## Passing Predictability Part 2

Here's a tip: If you author a sports research website, never start an article as "Part 1" unless you already have a Part 2 ready to go. Way back at the end of March I began looking at how predictability affects passing success. I looked at "10 yards to go" situations--1st and 10, 2nd and 10, and 3rd and 10 plays. Passes are least predictable on 1st down and most predictable on 3rd and long. With 10 yards to go, passes are called roughly half the time on 1st and 2nd down, but on 3rd and 10 passes are called 91% of the time.

Since then, I've been tinkering with my NBA and NHL in-game win probability sites. This post will officially tie the loose end that's been dangling since the NCAA Tournament.

In Part 1 of this article, we saw the average gain in each of these situations:

Yds Per Attempt by Down, 10 Yds To Go

 Type 1st 2nd 3rd Total Pass 7.0 6.3 6.5 6.9 Run 4.2 4.4 6.9 4.3 Total 5.5 5.4 6.5 5.6

But there were several wrinkles in this analysis. First, there are interceptions to consider. Interceptions become much more probable on 3rd and 10.
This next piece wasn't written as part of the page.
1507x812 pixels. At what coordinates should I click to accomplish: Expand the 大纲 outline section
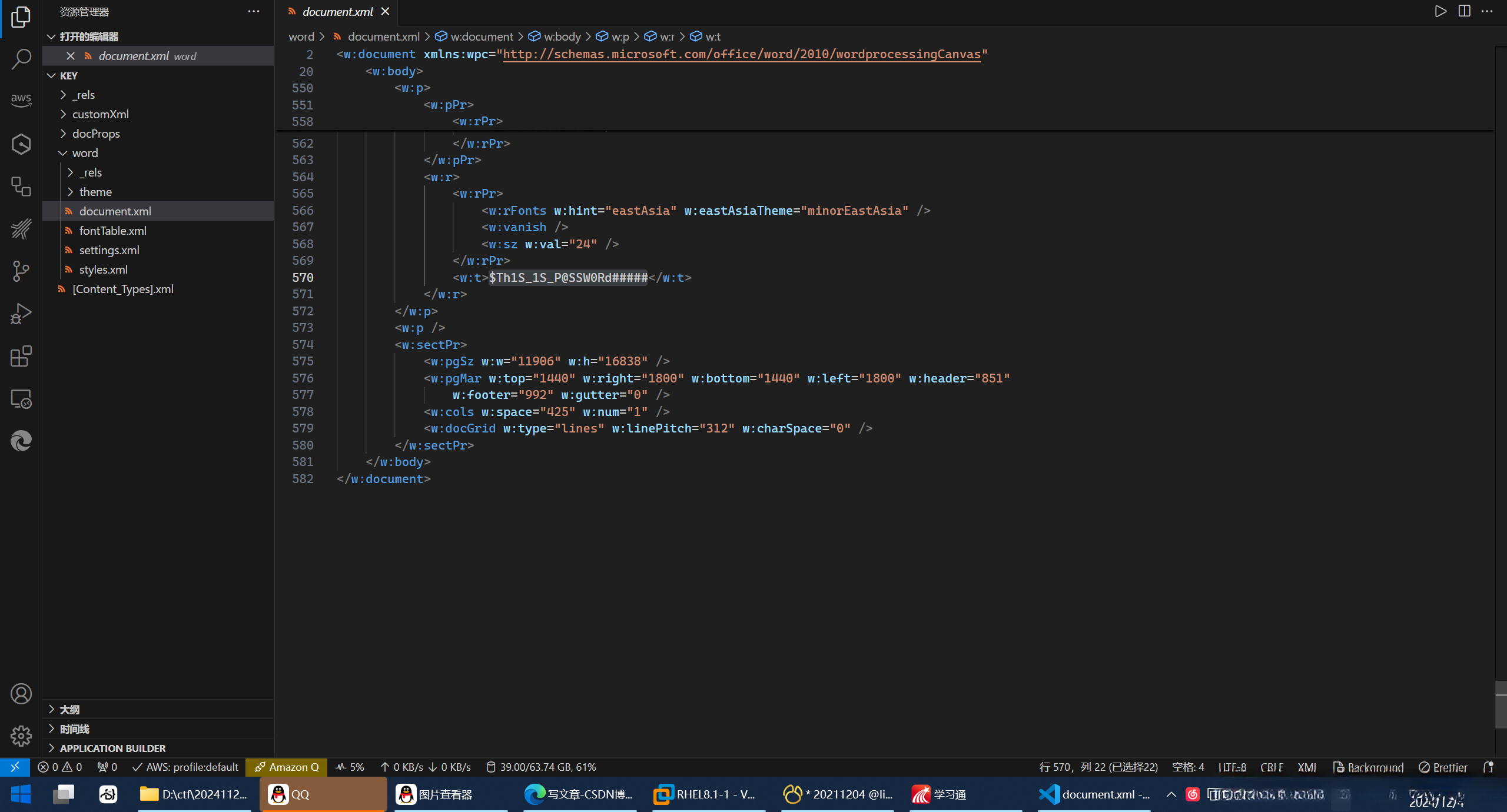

Interception % by Down, 10 Yds To Go

 1st 2nd 3rd Total Int Rate 2.6 2.9 3.5 2.7

Combining Yards per Attempt and Interception rate yields Adjusted YPA, which is YPA with a -45 yd adjustment for every interception thrown.

Adj Yds Per Attempt by Down, 10 Yds To Go

 Type 1st 2nd 3rd Total Pass 5.9 5.0 4.9 5.6 Run 4.2 4.4 6.9 4.3

But there is still a problem. Adj YPA underestimates the drop off from 1st to 3rd down in passing effectiveness because defenses will allow gains, as long as they're not more than 9 yards. So we have to limit our observation to say the reduction in passing effectiveness due to predictability is likely at least 1 full adjusted yard per attempt.

Except that there's still another problem. There's a bias in the data because poor passing teams will face more 2nd & 10 and 3rd & 10 situations. So the 2nd and 3rd down numbers are lower than would be representative of the league as a whole. In other words, poor passing teams 'get more votes' in the analysis.

The solution is to give each team (or each team-year, actually) equal votes. Instead of averaging the gains for all 2nd and 10s for the entire league as a whole, I first averaged them by team-year, then averaged them by team.

Broken Out by Team & Year, Re-Averaged

 Stat 1st 2nd 3rd Total YPA 7.0 6.3 6.5 6.8 Int Rate 2.6 2.9 3.5 2.7 Adj YPA 5.8 5.0 4.9 5.6

As it turns out, the numbers are nearly (but not completely) identical using this method. The effect of the bias isn't very pronounced and we're left with the original estimate. Going from about 50% predictability to 90% predictability costs at least 1.0 Adj YPA.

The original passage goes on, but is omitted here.